### WHAT TO WORK ON
What's needed is an exact copy of the lines from the one that contains "This screenshot has height=508, width=980." to the end of the data below, leaving the pictures out.

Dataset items
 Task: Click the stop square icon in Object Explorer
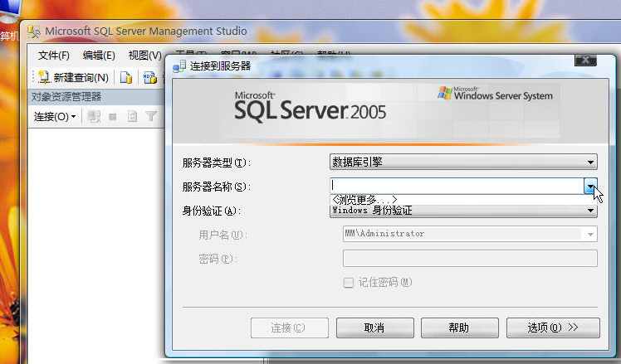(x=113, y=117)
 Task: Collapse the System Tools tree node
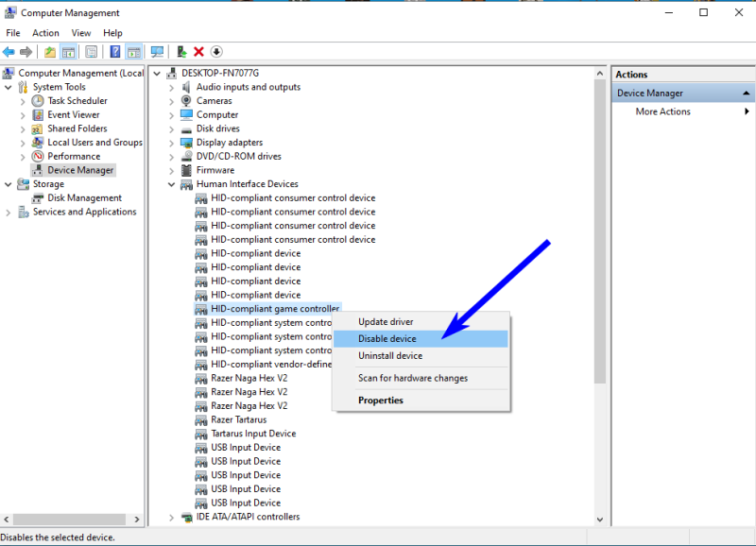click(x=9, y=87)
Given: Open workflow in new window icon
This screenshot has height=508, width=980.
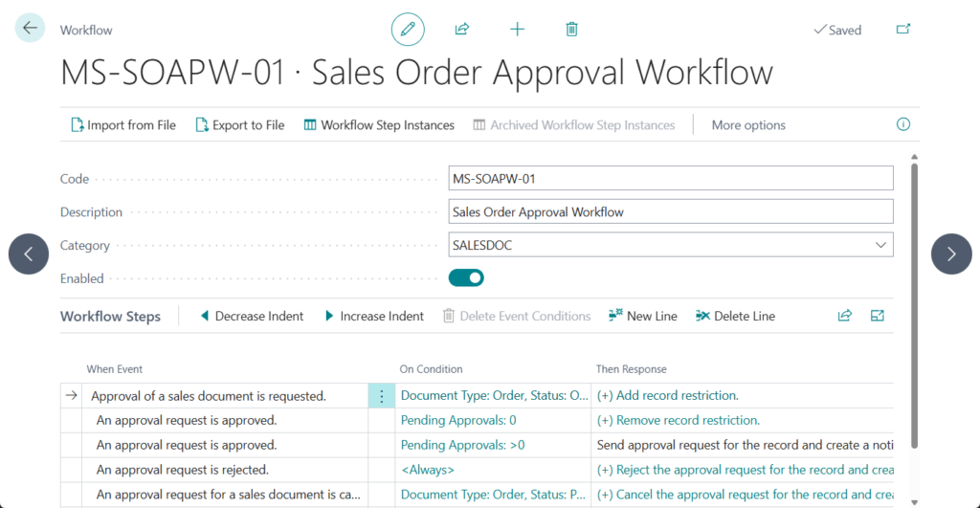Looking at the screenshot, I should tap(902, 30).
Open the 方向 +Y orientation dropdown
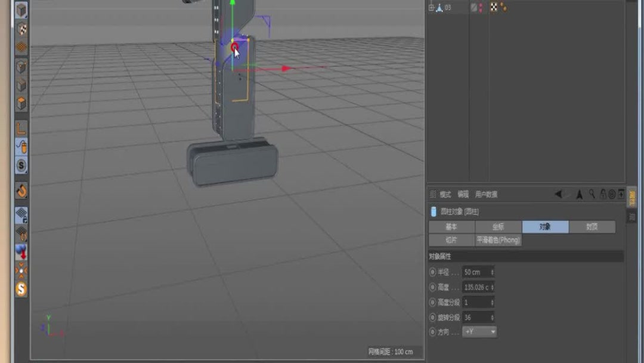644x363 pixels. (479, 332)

### RESPONSE FOR THIS EXERCISE
This screenshot has height=508, width=980.
Looking at the screenshot, I should tap(902, 30).
Open the 方向 +Y orientation dropdown
644x363 pixels. (479, 332)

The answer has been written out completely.